— Маловат плацдарм! — сказал Родимцев, прибывший в штаб с центральной переправы не в машине, не на повозке даже, а пешком: где по береговой траншее, где бегом через завалы, по пути заглянув на КП других, уже разбитых подразделений, помещавшихся в высохших канализационных трубах. — В центре совсем узкая полоса в наших руках.
— Да, не разгонишься, — сдержанно ответил Чуйков, пытливо посматривая на щеголевато-подтянутого военного, с тонкими, резко выточенными чертами удивительно юного лица. Во всем облике прибывшего так и скользила стремительная готовность к движению, словно он только что с коня соскочил.
«Ох, молод ты, генерал! — подумал командующий армией. — Не самонадеян ли ты, не наломаешь ли ты мне дров?!» Он вспомнил характеристику дивизии: гвардейская, орденоносная. Дралась под Киевом… Снова посмотрел на светлоглазого генерала, отметил хитринку в складке полных губ, сторожкость в приподнятой брови и вдруг успокоился.
«Слушаю, что еще скажешь?» — выражало теперь энергичное, сумрачно-красивое лицо Чуйкова.
Родимцев сразу оживился, чутко уловив, к чему склонился в оценке командующий.

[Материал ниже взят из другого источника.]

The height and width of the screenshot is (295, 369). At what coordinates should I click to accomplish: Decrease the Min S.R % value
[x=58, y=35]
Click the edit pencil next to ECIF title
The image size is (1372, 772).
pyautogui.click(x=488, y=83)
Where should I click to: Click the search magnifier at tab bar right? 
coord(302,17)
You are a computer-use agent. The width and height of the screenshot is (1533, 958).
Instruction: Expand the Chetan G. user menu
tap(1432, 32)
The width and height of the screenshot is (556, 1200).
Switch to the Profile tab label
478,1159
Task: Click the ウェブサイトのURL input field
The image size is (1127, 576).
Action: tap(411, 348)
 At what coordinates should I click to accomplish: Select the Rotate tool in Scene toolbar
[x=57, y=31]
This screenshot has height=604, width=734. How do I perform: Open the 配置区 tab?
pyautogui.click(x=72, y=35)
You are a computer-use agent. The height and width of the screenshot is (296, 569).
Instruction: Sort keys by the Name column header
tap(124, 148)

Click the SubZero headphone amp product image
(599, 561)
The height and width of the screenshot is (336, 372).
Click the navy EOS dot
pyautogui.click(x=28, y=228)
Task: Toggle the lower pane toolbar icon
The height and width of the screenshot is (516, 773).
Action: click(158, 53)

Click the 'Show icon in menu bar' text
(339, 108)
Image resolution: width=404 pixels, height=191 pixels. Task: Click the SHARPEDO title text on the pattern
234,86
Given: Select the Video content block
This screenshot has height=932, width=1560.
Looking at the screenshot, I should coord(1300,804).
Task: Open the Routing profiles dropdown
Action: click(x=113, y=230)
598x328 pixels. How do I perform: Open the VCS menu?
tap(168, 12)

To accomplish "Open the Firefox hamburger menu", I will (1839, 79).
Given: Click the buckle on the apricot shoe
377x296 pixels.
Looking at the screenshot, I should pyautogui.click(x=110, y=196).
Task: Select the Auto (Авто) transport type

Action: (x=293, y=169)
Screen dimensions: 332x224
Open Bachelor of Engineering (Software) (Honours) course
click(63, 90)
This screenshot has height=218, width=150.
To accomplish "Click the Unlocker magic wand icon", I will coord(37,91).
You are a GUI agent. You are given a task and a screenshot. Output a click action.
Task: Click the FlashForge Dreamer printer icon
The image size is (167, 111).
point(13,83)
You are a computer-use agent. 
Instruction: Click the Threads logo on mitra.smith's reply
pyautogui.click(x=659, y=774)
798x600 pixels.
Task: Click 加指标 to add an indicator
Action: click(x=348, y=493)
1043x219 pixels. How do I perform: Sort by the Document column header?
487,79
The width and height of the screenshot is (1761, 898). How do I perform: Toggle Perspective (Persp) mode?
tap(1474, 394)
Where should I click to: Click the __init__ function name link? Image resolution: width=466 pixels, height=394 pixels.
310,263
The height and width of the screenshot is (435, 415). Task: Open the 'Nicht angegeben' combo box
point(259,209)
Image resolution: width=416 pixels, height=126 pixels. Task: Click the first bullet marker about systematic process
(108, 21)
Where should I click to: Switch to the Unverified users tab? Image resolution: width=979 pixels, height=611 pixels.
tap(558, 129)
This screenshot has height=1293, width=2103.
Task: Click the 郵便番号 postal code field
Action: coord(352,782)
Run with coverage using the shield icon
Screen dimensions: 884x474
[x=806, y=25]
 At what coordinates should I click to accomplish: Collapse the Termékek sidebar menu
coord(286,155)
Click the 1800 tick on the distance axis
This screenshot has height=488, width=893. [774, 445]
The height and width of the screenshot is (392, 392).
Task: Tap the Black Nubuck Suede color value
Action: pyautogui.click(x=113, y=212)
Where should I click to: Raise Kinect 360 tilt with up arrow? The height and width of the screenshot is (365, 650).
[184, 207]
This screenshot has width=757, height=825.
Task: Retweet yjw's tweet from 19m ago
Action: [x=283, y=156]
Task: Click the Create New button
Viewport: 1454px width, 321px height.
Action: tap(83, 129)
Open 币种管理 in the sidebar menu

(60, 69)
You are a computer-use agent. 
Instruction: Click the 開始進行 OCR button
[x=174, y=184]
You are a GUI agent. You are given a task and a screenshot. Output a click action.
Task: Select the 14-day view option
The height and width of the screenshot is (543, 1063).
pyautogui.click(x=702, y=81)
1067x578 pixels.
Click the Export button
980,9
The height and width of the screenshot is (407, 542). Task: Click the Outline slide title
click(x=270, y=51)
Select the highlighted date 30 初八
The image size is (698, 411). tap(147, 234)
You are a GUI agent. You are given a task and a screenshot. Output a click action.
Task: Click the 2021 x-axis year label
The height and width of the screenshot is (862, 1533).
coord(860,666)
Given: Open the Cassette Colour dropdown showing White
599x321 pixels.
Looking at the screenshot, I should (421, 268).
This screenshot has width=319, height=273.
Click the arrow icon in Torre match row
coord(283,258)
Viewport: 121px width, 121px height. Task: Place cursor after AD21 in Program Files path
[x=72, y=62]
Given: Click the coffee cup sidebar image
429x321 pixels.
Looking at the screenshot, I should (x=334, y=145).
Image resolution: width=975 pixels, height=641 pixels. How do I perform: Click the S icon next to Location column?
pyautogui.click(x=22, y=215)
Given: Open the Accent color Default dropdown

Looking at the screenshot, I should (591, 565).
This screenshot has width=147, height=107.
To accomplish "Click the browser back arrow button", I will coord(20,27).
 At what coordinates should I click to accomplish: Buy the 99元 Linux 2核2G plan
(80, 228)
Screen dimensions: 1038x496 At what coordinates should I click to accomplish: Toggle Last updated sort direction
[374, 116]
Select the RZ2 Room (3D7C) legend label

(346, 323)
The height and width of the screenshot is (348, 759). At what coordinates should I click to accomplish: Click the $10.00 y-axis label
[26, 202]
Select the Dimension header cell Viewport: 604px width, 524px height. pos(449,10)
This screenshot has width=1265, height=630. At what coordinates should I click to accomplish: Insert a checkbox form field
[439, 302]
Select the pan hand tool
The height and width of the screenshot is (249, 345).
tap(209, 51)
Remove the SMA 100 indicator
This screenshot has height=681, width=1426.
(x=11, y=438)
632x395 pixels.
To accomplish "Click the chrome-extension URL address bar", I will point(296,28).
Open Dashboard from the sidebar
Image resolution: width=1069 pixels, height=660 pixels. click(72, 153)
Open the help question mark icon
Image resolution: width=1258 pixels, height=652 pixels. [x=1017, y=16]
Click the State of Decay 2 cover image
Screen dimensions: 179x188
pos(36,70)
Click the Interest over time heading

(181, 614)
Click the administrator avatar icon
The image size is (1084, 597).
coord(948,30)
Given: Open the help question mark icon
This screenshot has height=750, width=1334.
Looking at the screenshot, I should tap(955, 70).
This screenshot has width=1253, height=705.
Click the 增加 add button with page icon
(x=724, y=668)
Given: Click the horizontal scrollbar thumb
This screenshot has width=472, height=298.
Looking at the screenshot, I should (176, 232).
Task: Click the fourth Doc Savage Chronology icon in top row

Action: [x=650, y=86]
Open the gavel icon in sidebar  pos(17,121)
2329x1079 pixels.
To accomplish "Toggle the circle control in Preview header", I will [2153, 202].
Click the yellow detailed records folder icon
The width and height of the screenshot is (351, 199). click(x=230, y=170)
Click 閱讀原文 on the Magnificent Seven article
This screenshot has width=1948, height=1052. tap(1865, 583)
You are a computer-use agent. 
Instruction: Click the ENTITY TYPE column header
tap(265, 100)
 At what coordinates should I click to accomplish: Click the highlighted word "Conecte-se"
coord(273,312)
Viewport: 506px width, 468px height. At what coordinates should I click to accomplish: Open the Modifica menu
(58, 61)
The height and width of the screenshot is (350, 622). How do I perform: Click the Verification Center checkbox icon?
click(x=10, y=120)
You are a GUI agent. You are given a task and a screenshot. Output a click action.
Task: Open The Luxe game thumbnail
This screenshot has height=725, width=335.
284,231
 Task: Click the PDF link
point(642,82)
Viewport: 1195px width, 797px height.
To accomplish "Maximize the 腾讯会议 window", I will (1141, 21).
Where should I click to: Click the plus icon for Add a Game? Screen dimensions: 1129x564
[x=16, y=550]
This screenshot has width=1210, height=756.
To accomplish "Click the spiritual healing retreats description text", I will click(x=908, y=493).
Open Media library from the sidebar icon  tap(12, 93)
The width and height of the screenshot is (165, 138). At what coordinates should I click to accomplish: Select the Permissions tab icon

До сих пор он выжидал, не выскакивая и не напрашиваясь на расположение, как бы говоря своим видом: «Я весь тут, желаю честно послужить народу. А вот ты-то какой будешь? Станешь ли ты диктатором, хватающим меня за полы шинели, или старшим советчиком, который окрылит и поддержит? И что это за штурмовые группы вы тут придумали? И почему это должен я нарушить установленный порядок своей дивизии?»
Внешне Чуйков пришелся комдиву по душе.
Верно угадав поощрение, вызванное первым его, так сказать, осмотром, молодой генерал заявил:
— С обстановкой я уже знаком и думаю: нам надо наступать. Иначе тут не удержаться.
— Верно, — подтвердил Чуйков. — У меня полк Савчука держится в центре только благодаря активной обороне. Отбивают и наступают, отбивают и наступают. Это не шутка — устоять здесь на месте, да еще на направлении главного удара, — подзадоривающе и озабоченно сказал Чуйков, принимая телефонную трубку из рук адъютанта, приложился ухом, выслушал, глаза вспыхнули недобрым огнем.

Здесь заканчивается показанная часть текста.